What is the difference between Data Scientist and Data Analyst?

Currently, there is confusion about what data scientists and data analysts are supposed to do in daily work and how they differ from each other.

Data scientists are usually given tasks related to departments of the company (e.g., marketing) where they are required to develop methods to maximize the benefits of the company, e.g., by increasing the revenue.  These tasks vary from developing algorithms to develop machine/deep models.
There is a common misunderstanding that a data scientist develops only machine/deep learning models. In fact, most of the data scientists time is spent on cleaning and preparing huge amounts of data (usually stored on Big Storage like Hadoop) in order to be used for data science tasks, e.g., training machine learning models.
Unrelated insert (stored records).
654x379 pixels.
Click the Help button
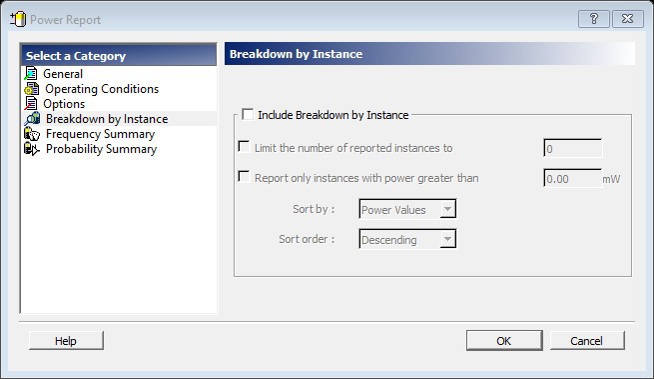[x=66, y=341]
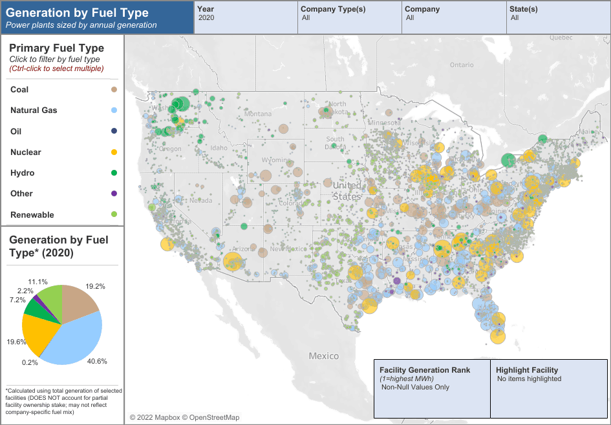The height and width of the screenshot is (425, 611).
Task: Click the brown Coal legend dot
Action: pos(114,90)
Data Analysts are usually given tasks related to departments of the company (e.g., marketing) where they are required to analyze, visualize and communicate huge amounts of data in an easy and interpretable manner to the decision-makers. The data analyst role is an important role and without it, decision-makers cannot make easy their decisions.







What are the role requirements for the Data Scientist and Data Analyst?
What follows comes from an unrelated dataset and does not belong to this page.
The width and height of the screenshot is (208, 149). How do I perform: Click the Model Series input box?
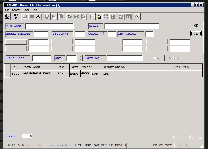41,34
Data scientists are usually required to have solid knowledge in:
  • math background and particularly in probability and discrete and continue math.   
  • scripting languages such as Python or R 
  • data analysis tools such as SQL 
  • machine/deep learning algorithms on theoretical and practical levels

Data Analysts are usually required to have:
  • A solid background in statistics   
  • Solid knowledge in the data analysis tools such as SQL 
  • Solid knowledge in dealing with big data e.g., Hadoop data by using Hive and Impala 
  • Knowledgeable in data visualization tools e.g., looker, D3.js to be able to visualize your data and results, e.g., by creating dashboards
  • Some knowledge in scripting languages such as Python or R 

The roles of data scientists and data analysts have similar requirements. However, since data scientists usually develop a machine learning model, they are required to know the math behind those models which are mostly about probability theory and discrete math.  On the other hand, data analysts are required to apply many statistical methods to interpret the data (e.g., obtain P-value for A/B tests).